Cobb’s music entrepreneurship was not limited to local acts. In the ’70s, he brought the Stylistics and the Chi-Lites to Carib, the Manhattans to Regal, and Otis Redding to the Ritz at Maxfield and Chisholm avenues. In 1974, Cobb invited the Jackson Five to Jamaica to perform, too, but that production generated so much demand that is was staged at the larger National Arena in Kingston and not at one of the cinemas.

DOUBLE BILL AT THE WARD

“I saw Dionne Warwick and Nina Simone at Carib,” Pauline Stone-Myrie, Jamaican actress and cultural specialist, told The Sunday Gleaner. “Many of the cinemas were multipurpose, and theatrical productions happened not only at the Ward, but Bim and Bam did shows regularly at a theatre on Maxfield Avenue when Governor Sir John Huggins was in residence at King’s House. The governor and his wife attended the shows from time to time and people told stories in the early days of Lady Molly Huggins blushing in the audience at some of the salacious jokes,” Stone-Myrie recalled.
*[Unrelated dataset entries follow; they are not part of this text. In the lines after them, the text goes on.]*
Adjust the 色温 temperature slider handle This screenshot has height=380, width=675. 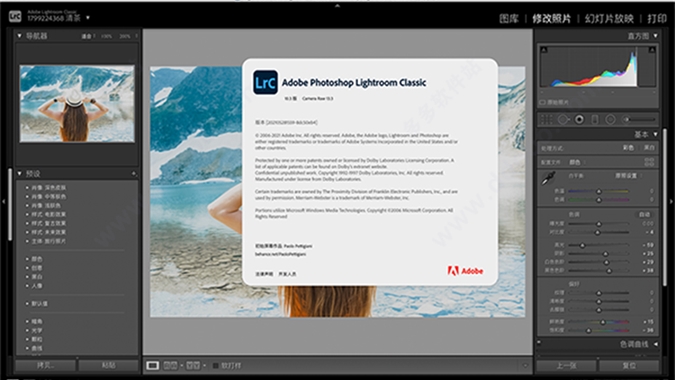[x=598, y=191]
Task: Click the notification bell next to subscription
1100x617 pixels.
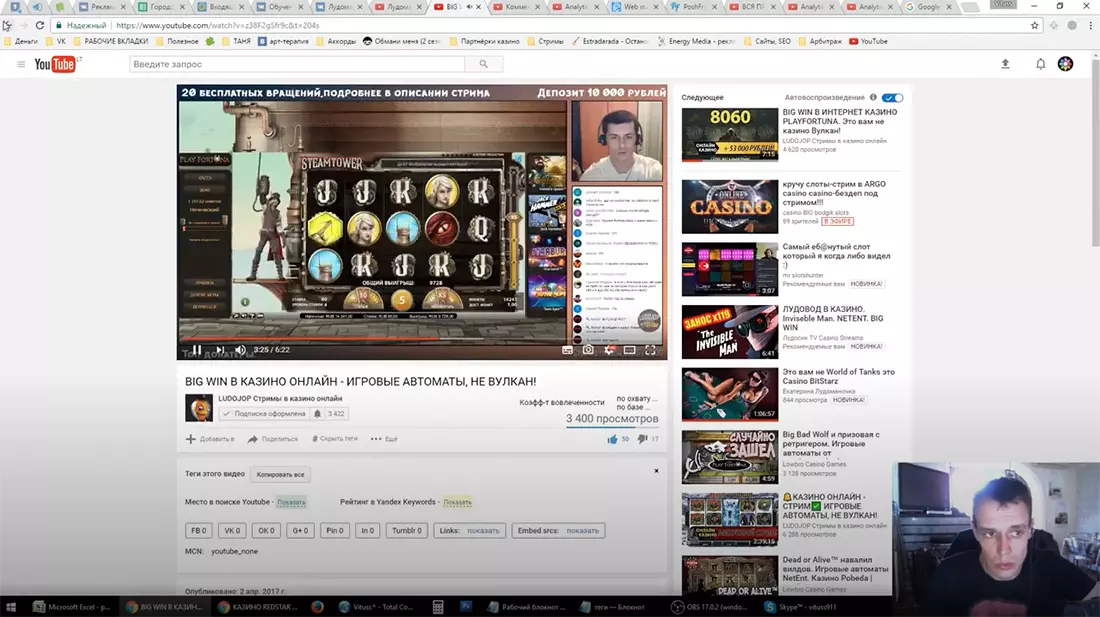Action: (x=317, y=413)
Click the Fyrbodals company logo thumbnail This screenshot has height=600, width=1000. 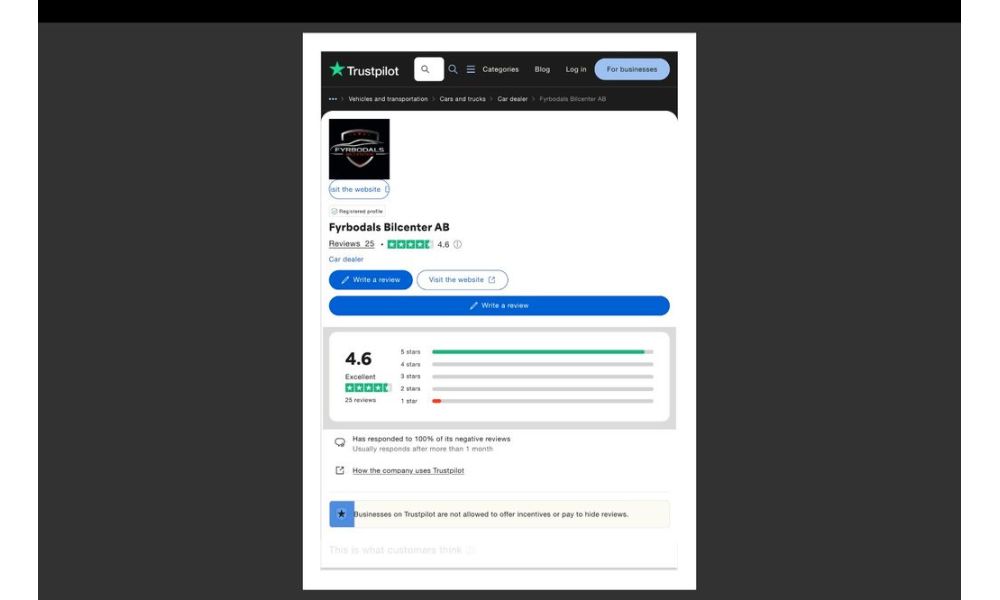pyautogui.click(x=359, y=149)
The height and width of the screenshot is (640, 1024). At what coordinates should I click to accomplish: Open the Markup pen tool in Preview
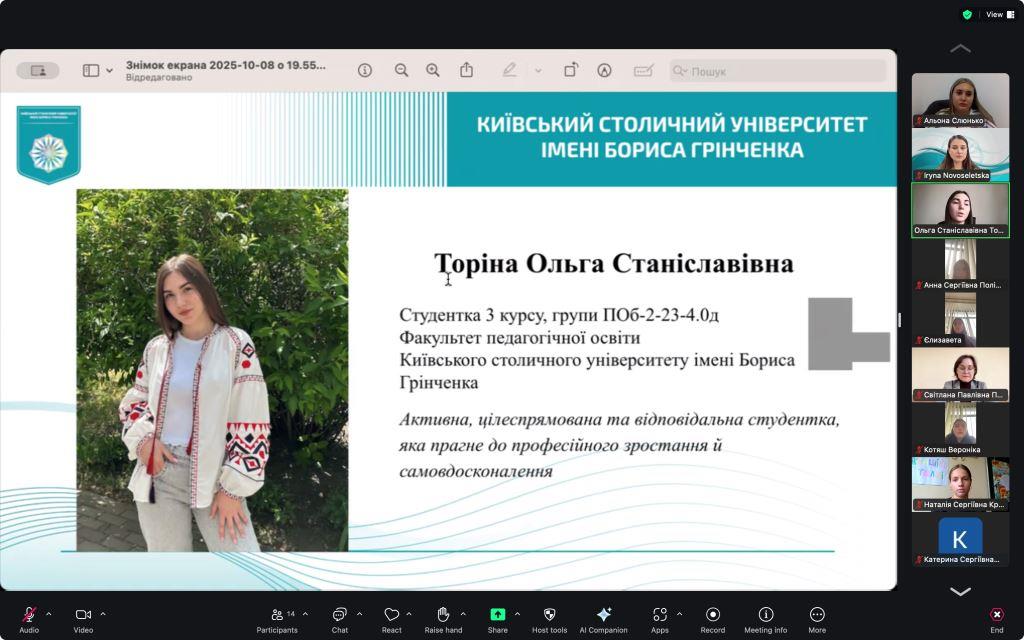pos(508,70)
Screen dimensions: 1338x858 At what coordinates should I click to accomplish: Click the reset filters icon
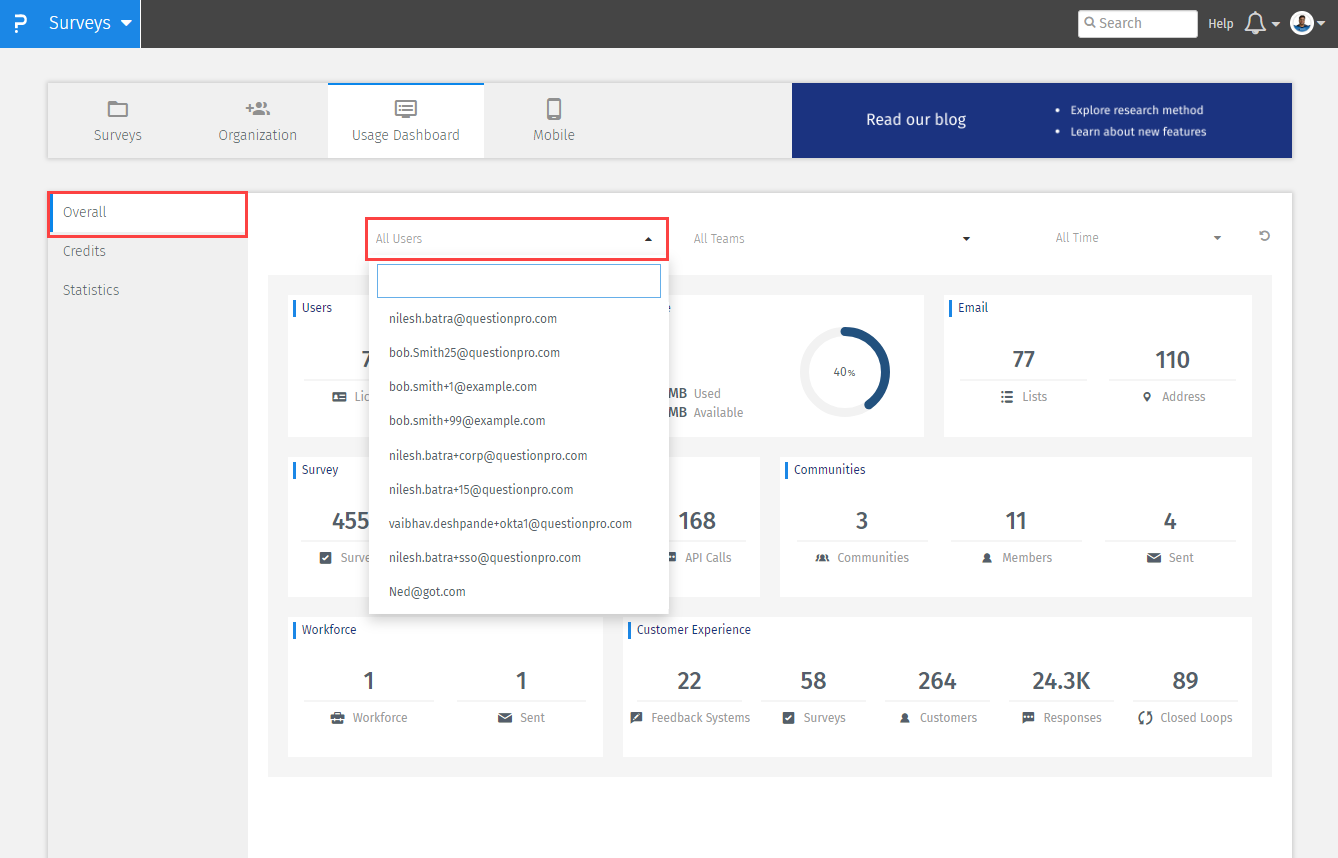tap(1264, 235)
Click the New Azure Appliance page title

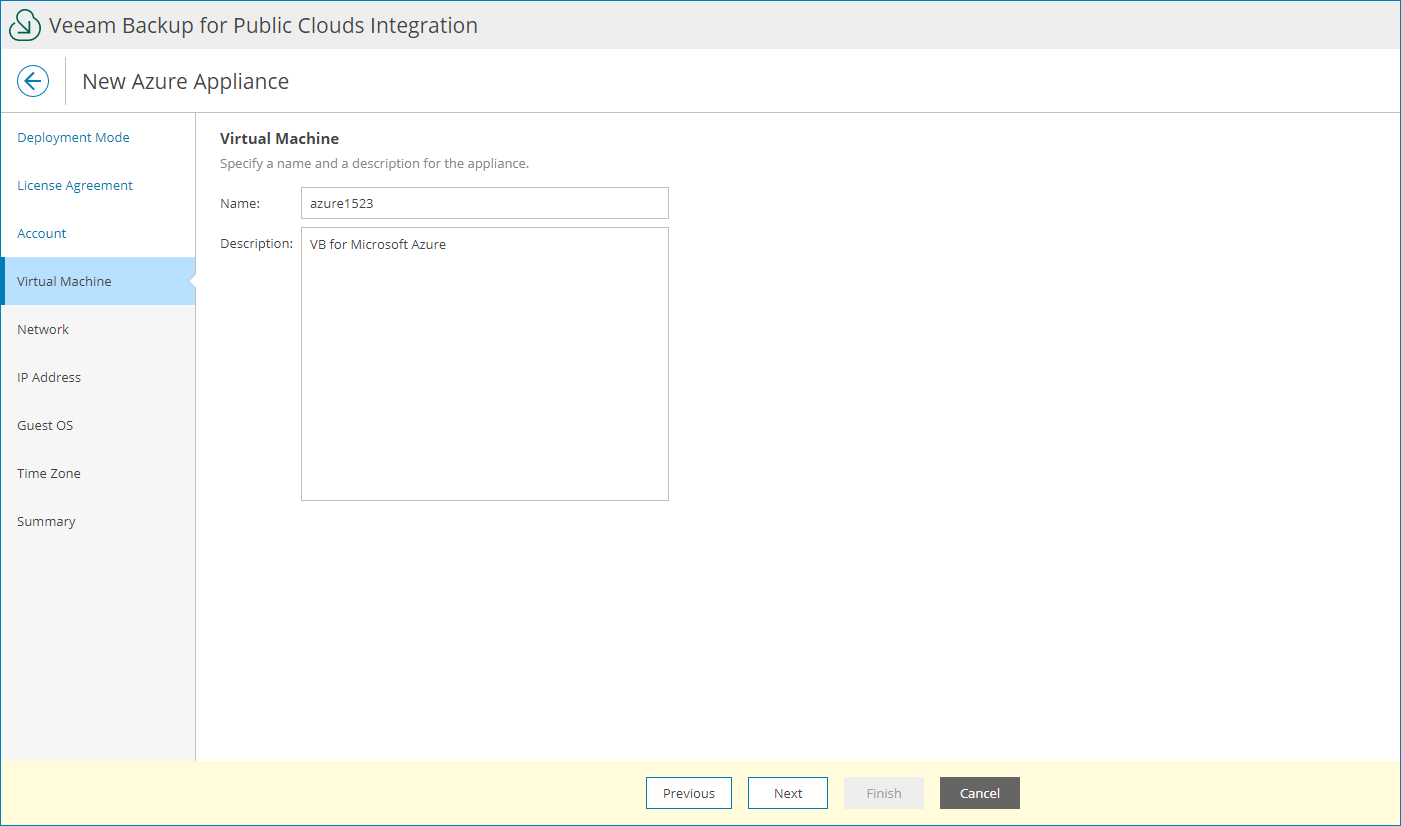pyautogui.click(x=185, y=81)
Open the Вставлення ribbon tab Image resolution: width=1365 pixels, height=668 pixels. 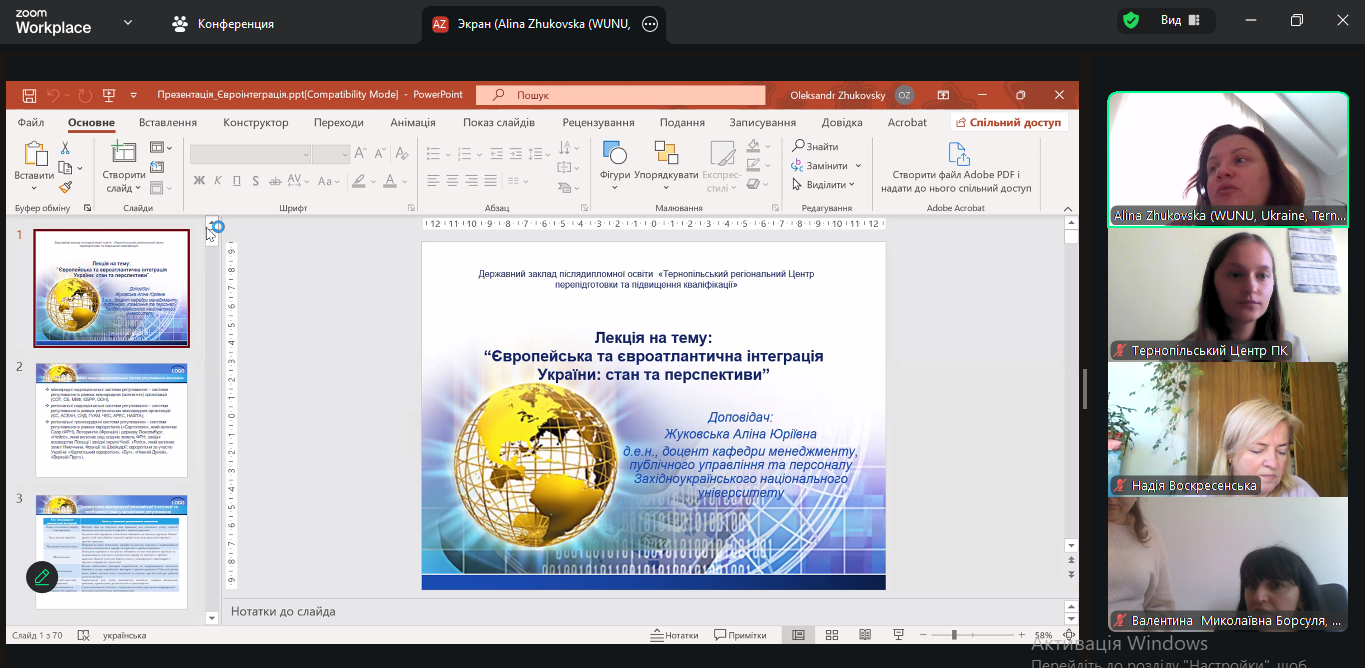click(167, 123)

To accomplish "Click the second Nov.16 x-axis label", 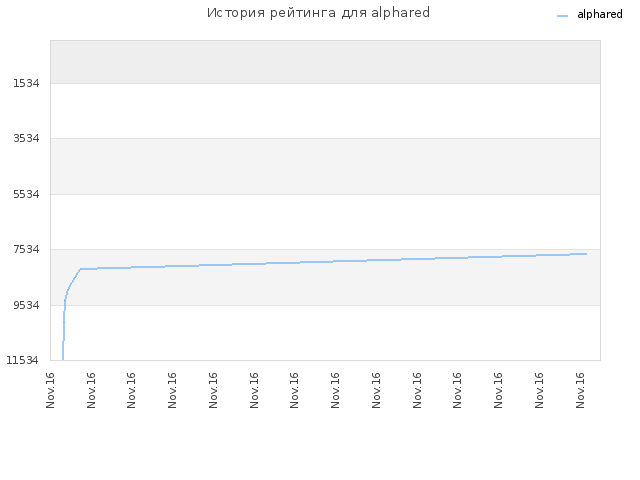I will tap(91, 390).
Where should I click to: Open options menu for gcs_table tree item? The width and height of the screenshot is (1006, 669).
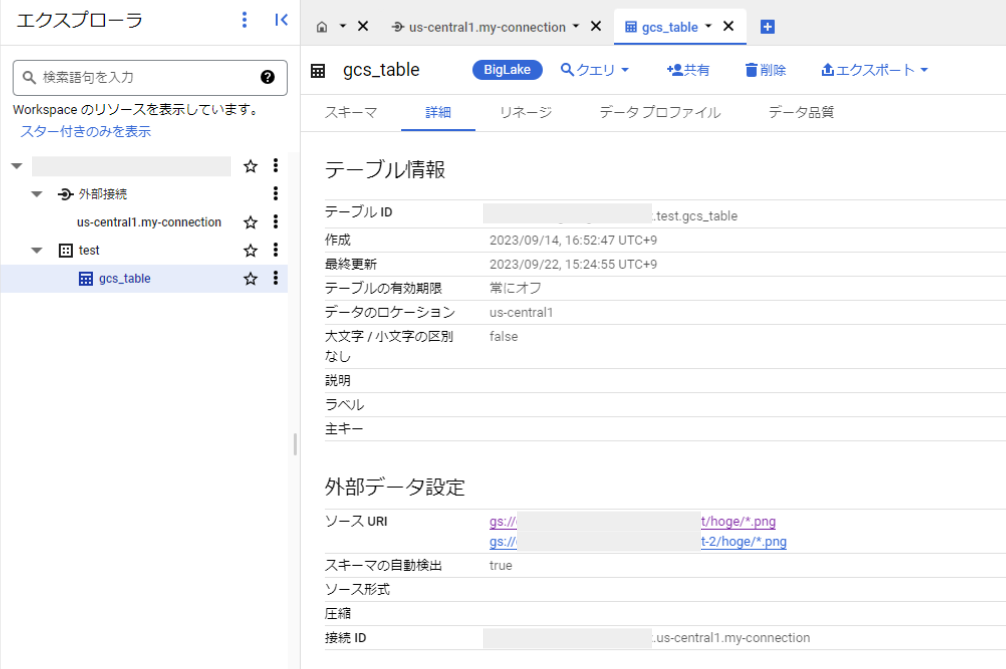(x=275, y=278)
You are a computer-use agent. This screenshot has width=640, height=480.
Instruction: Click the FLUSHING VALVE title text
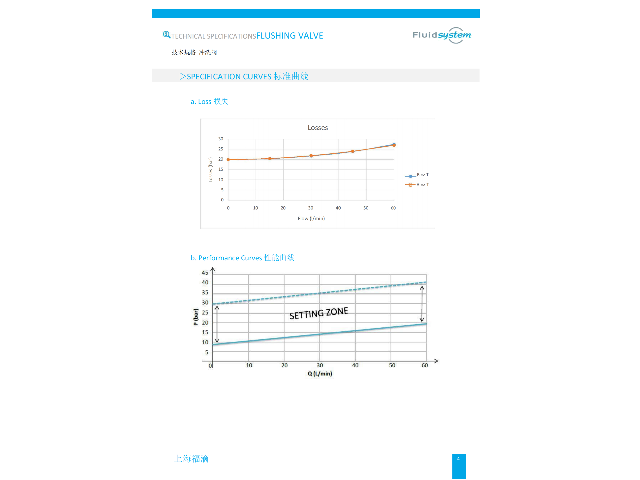click(290, 35)
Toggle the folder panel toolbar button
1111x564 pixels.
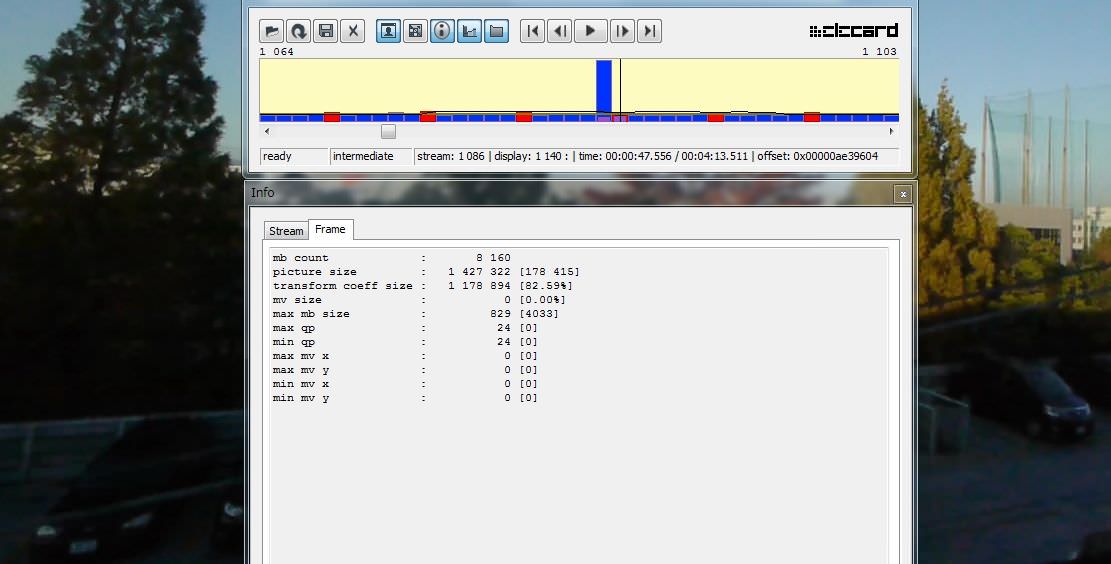pos(496,31)
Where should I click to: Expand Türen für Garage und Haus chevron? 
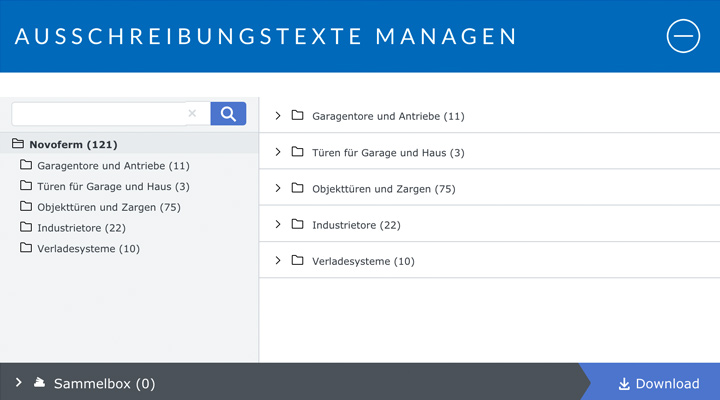point(278,152)
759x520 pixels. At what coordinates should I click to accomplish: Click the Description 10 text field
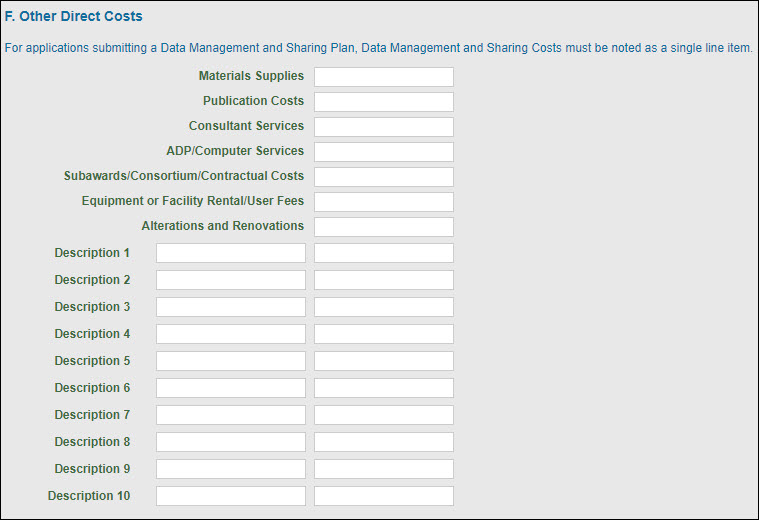[x=230, y=496]
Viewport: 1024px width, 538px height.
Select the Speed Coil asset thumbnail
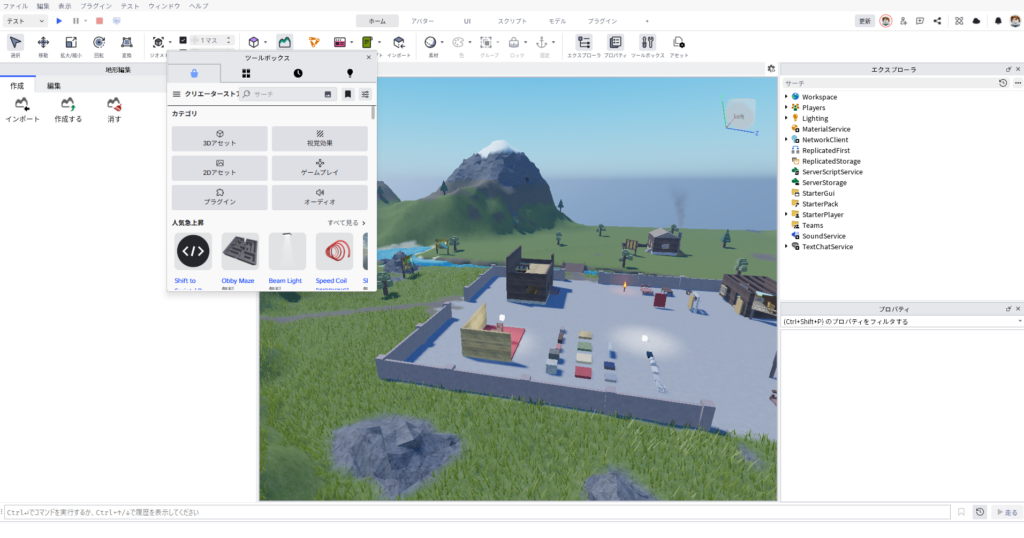tap(334, 252)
The Ward Theatre in downtown Kingston, the home of the LTM pantomime, showed movies too, and Stone-Myrie, who later played the lead in several national pantomimes at the Ward, remembers seeing a double bill there with Student Prince and Seven Brides for Seven Brothers.

Sadly, many of the cinemas where Jamaican teenagers of the ’60s and ’70s fell in love, are now gone with the wind. Some have now been converted to churches, shopping arcades, and even factories. New entertainment technologies have rendered many of the old cinemas redundant as movies can now be enjoyed in the comfort of one’s home. Stage shows no longer have the intimacy of several dozen people, as it did in the past. Venues today can accommodate many thousands. And still, a new generation of smart phone youngsters will never know that ominous sound of expletives firing off in a dark cinema when, in the middle of a spell-binding, heart-stopping thriller, the projector suddenly breaks down!